In my last post I described my rather underwhelming first experiences with NFC, using the apps that came supplied with my Sony Xperia S Android handset. I then got slightly more success using the excellent (and free, I might mention) NXP TagWriter app from the Google Play store. But, so far, I’ve only written and read simple text strings over NFC. What about if you wanted to program some action that should be taken when a device reads an NFC tag?

This, I believe, is the intended function of the Sony Xperia SmartTags app, but the required SmartTags themselves are still not available in the UK (and those stockists that are advertising them for pre-order suggest that, when they do become available, they will be at a hugely inflated price compared to regular unbranded NFC tags:- £15 for 4 SmartTags compared to £6.50 for 10 generic NFC tags…). So, it was time to turn to the Google Play shop again to see what alternative apps were out there.

There were two apps that caught my eye, which both seemed to provide the required functionality:

So, I decided to take them for a whirl:

## NFC Task Launcher

 NFC Task Launcher has excellent reviews (4.7/5.0 stars average) and lots of positive comments. In addition to the paid app (costing £1.21), there’s also a free version. Seeing as I’m only fiddling with NFC, it made sense for me to download the free version first so that I could evaluate the sorts of actions available that could be programmed on my handset. Or so I thought.

Installing and firing up NFC Task Launcher Free, I was a little surprised not to find any menu options relating to creating tags, reading tags, or assigning actions. Those, I thought, would be pretty key features for any application that allowed you to create and read tags that performed actions… Instead, the only options were to upgrade to the full version, some settings, an about page, and a link to purchase NFC tags:

Reading the description on the Google Play shop, I then saw: “This is the free version of NFC Task Launcher. It can be used to READ and EXECUTE tags created with the full version”. Hang on… the only thing that the free version can do is read and execute tags created by the full version? How does that help me evaluate its functionality, when I need access to the paid version to make it do anything?

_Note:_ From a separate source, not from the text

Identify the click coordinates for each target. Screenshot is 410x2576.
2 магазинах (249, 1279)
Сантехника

The paid version of NFC Task Launcher might be great, but there’s certainly no way of knowing that from trying out the free version first, so NFC Task Launcher Free is another app that can be added to the “list of useless apps to be deleted”.

## NFC Quick Actions Free

When installing this application, you’ll notice it asks for a lot of permissions. I’m normally very reluctant to install applications that ask for more permissions than necessary but, when you think about it, the whole point of using this application is to automate different parts of your phone. For every possible action you might want to take in response to reading an NFC tag, this application needs to have permission to perform that action, so expect to see it request permissions for everything from taking videos to turning on Wi-Fi and making calls:

Having installed and launched NFC Quick Actions, you can select from one of a number of actions to assign to a tag:

The available actions are:

• Launch an application
• Dial a number
• Check into Foursquare
• Turn on/off the device light
• Send an email
• Load Google Maps
• Launch the “Android Market” (now Google Play shop)
• Navigate to a chosen destination
• Toggle Wi-Fi/Bluetooth/Airplane Mode
• Send an SMS
• Load Streetview
• Write Text
• Navigate to a URL
• Play a Youtube video

Having selected an action, and set any corresponding parameters (i.e. the addressee to which an email or SMS should be sent, or the point on which to centre the map), hold up an NFC tag to the back of the phone to write that action to the tag.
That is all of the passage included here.